Его колесницу видели повсюду: то среди рабочих, украшавших цветами триумфальные арки, то возле рабов, убиравших гирляндами деревянных львов, сооруженных специально для этого случая; но дольше всего он задерживался у огромного, спешно воздвигаемого на месте бывшего лагеря гиксосов деревянного дворца, где должна была произойти торжественная встреча. Здесь же фараону с его семьей предстояло жить.
Согнав сюда несколько тысяч рабочих, везиру удалось возвести этот дворец за каких-нибудь две или три недели. Предусмотрено было все, что только могло порадовать глаз фараона, любившего блеск и роскошь.
Широкая парадная лестница вела из большого сада, разбитого буквально на пустом месте, в целую анфиладу комнат, за которыми открывался огромный зал.
Зал этот был необычайно высок, а потолок его, изображавший звездное небо, где на синем фоне сияли тысячи сверкающих звезд, покоился на огромных колоннах. Одни из них были сделаны в виде финиковых пальм, другие – в форме ливанских кедров. Пальмовые листья и хвоя кедров были искусно изготовлены из раскрашенной материи. Изящные арки из голубоватой ткани повисли между колоннами над всем залом. А у задней, восточной стены ткань эта была собрана складками в виде раковины, усеянной зеленым и синим бисером, перламутром, прозрачными пластинками слюды и другими украшениями, являясь своеобразным балдахином над высоким троном. Сам трон представлял собой щит, охраняемый двумя львами, образовывавшими его подлокотники, а ножки были сделаны в виде четырех связанных пленных азиатов, изнемогающих под бременем щита.
Тяжелые ковры, устилавшие пол, изображали морское дно: на голубом фоне виднелись причудливые раковины, рыбы и морские растения. Для вельмож государства и военачальников вокруг столов тонкой работы было расставлено триста кресел.
Во дворе висели тысячи ламп в форме лилий и тюльпанов; около лестницы стояли огромные корзины, полные роз, – ими должны были усыпать пол перед фараоном, когда он войдет во дворец.

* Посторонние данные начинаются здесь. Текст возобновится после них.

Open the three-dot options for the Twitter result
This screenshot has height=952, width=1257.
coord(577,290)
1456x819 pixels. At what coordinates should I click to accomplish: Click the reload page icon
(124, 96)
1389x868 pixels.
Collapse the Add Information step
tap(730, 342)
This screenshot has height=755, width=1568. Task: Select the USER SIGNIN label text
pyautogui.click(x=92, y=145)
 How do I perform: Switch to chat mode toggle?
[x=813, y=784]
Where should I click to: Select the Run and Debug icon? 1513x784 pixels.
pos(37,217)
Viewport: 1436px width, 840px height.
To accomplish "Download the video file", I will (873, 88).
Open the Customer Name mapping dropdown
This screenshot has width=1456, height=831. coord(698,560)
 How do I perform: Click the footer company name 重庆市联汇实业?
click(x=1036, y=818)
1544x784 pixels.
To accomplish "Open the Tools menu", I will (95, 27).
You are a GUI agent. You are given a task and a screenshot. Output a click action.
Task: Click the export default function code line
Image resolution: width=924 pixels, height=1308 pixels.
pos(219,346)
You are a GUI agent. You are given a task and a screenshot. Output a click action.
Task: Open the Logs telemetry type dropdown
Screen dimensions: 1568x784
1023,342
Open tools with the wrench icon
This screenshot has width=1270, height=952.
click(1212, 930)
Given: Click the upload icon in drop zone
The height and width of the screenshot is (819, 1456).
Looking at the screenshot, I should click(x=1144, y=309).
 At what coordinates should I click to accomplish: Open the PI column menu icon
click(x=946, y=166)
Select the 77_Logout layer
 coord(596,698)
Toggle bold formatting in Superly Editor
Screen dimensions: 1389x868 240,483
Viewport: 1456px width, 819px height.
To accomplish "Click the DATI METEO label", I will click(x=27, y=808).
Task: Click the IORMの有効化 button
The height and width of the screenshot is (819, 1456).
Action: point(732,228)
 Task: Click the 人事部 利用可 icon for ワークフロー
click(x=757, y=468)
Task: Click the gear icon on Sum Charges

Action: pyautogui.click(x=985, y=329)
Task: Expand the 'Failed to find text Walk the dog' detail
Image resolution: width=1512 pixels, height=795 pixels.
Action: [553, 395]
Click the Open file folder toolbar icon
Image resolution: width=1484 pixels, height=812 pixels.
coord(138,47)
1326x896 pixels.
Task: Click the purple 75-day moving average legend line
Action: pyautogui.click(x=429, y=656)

Спальни фараона и членов его семьи тоже были роскошно убраны. Стены покрывала пурпурная ткань, затканная золотом, легкие облака белой материи, слегка отливавшей голубизной, покрывали потолки, а полы вместо ковров были застелены шкурами жирафов.
Ближе к городу располагались помещения для гвардии и телохранителей, а также конюшни, отделенные от дворца садом.
Сверкающий позолотой павильон, весь убранный цветами, предназначался для тех коней, что были запряжены в колесницу фараона во время сражения при Кадеше, – Рамсес посвятил их богу солнца.
Везир Ани вместе с Катути обходил роскошные покои этого спешно сооруженного здания.
– Мне кажется, все удалось как нельзя лучше, – заметила вдова.
– Одного только не пойму, – сказал Ани. – Чему я должен больше удивляться: то ли твоей изобретательности, то ли твоему тонкому вкусу?
– Оставь это, – улыбнулась Катути. – Если во мне что-нибудь и заслуживает похвалы, так это мое усердие на службе тебе. Чего только не пришлось придумывать, изобретать, учитывать в этой противной болотистой местности, где воздух кишит омерзительными насекомыми, пока удалось построить этот дворец!